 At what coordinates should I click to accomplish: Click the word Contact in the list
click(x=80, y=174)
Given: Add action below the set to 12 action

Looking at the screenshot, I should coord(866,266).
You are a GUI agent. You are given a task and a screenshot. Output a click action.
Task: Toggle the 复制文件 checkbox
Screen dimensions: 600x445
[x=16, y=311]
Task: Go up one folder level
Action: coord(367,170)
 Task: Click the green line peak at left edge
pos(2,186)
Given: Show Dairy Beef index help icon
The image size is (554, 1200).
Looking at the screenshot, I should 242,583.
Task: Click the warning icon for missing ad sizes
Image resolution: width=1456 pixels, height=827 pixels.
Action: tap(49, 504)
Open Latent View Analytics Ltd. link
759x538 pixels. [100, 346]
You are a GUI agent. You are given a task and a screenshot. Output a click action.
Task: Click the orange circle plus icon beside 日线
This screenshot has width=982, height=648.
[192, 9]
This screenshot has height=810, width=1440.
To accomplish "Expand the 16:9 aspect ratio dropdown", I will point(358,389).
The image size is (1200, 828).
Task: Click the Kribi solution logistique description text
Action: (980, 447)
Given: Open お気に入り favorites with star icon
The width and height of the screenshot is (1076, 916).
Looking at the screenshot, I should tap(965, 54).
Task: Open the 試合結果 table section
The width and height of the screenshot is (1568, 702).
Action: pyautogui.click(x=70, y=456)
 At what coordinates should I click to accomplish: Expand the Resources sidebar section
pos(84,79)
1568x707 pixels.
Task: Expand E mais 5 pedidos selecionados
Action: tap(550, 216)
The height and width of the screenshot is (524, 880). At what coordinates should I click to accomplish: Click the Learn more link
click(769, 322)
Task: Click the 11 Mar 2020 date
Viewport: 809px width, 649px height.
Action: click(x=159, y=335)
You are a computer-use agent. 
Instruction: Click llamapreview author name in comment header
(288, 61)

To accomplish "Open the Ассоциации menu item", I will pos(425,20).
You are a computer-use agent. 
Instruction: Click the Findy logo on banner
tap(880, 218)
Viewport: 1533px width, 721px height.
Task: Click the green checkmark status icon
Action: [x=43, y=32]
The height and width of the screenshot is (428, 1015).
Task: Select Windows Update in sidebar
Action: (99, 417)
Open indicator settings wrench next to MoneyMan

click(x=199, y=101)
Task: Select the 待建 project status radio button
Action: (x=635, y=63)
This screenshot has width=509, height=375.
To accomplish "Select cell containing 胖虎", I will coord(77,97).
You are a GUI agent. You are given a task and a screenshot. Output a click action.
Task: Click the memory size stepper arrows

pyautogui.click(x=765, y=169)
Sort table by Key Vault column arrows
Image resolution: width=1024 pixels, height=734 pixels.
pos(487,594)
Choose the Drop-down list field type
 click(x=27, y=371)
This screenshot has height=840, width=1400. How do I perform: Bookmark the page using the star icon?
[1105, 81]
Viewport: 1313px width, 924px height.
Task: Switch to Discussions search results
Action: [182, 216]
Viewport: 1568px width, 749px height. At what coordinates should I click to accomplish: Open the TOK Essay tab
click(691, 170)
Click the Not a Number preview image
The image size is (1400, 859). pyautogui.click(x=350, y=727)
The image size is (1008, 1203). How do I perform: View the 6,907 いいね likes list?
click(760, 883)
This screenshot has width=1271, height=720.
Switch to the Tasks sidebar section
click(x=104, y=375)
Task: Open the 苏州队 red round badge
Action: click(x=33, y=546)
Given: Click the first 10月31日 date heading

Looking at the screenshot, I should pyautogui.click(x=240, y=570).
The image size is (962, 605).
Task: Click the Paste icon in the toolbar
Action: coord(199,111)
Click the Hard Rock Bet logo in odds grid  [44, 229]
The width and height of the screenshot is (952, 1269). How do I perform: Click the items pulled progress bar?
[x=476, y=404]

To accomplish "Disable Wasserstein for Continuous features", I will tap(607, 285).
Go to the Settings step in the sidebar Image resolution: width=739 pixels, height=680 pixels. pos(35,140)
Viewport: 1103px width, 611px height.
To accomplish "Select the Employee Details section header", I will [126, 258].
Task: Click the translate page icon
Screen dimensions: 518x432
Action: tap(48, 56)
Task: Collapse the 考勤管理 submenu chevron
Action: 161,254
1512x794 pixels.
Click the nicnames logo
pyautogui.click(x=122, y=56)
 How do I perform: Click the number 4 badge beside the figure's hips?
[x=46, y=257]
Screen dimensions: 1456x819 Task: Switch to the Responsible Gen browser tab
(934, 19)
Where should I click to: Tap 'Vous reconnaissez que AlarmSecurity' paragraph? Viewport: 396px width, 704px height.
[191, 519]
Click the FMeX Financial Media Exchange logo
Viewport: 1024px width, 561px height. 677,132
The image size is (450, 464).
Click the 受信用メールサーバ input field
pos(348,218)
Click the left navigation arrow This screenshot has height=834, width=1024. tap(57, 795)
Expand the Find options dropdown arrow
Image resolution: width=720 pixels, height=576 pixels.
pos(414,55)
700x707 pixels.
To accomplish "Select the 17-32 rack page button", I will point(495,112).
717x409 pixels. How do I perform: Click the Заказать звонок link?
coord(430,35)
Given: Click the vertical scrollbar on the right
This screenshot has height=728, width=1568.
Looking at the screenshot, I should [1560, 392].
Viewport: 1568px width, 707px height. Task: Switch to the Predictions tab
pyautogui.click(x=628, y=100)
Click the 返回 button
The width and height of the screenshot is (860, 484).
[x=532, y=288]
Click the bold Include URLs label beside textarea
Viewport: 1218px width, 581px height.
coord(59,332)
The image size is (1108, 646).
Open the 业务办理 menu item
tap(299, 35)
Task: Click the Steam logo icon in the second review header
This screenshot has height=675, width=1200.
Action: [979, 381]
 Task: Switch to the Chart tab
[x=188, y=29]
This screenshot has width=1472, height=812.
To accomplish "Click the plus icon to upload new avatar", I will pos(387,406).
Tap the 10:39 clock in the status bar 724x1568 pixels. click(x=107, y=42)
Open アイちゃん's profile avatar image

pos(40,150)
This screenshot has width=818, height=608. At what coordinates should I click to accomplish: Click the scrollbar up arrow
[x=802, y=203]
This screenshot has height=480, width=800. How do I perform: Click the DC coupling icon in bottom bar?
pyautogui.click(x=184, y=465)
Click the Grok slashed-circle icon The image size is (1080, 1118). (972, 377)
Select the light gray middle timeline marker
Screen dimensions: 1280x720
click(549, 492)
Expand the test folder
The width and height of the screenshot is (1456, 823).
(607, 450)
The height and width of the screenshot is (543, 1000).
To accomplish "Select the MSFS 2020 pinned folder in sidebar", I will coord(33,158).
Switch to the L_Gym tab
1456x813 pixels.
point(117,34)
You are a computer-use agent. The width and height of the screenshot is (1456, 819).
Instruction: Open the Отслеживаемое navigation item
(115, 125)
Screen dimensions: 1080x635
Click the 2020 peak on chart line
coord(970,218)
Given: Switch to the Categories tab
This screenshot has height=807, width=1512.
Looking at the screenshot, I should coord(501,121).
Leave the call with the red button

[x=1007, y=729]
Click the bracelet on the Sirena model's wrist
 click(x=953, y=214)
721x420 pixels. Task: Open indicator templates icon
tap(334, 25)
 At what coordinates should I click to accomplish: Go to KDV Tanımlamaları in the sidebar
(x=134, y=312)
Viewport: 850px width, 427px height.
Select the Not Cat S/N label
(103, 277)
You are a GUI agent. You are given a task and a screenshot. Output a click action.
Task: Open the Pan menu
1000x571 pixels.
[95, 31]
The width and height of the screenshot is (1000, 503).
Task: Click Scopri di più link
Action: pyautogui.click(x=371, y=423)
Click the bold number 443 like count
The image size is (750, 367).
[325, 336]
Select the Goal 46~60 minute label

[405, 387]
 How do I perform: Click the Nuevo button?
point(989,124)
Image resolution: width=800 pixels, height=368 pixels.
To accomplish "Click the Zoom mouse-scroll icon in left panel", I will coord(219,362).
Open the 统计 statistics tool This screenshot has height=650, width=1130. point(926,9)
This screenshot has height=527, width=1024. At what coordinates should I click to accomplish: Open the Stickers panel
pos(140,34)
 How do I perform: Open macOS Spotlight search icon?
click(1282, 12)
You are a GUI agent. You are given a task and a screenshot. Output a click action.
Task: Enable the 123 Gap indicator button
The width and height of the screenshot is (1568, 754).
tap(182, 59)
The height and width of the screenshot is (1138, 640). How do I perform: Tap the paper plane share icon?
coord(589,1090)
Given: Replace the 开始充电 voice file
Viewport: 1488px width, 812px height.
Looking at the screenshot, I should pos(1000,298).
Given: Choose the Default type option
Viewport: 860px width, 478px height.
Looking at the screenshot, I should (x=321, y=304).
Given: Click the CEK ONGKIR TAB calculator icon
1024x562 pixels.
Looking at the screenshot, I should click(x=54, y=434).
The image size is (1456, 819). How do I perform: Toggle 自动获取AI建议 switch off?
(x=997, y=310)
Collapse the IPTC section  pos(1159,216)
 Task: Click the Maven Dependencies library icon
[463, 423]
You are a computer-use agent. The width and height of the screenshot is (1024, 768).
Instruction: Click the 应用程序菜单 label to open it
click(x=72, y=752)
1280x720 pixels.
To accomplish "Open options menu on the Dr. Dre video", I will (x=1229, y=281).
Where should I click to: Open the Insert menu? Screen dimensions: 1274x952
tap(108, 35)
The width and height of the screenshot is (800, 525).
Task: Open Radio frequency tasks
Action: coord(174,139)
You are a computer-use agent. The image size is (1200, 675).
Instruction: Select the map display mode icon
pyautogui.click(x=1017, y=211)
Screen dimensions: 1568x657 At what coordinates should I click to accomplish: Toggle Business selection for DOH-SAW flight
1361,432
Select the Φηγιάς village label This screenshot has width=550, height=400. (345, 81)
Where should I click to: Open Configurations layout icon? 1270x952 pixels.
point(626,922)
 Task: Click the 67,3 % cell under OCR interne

------------------------------------

» Exercise prompt
Copy out the records above word for word, starting with the line that contains "Choose the Drop-down list field type" and going on through the line that contains "click(691, 170)".

» Reply to the exercise
Choose the Drop-down list field type
 click(x=27, y=371)
This screenshot has height=840, width=1400. How do I perform: Bookmark the page using the star icon?
[1105, 81]
Viewport: 1313px width, 924px height.
Task: Switch to Discussions search results
Action: [182, 216]
Viewport: 1568px width, 749px height. At what coordinates should I click to accomplish: Open the TOK Essay tab
click(691, 170)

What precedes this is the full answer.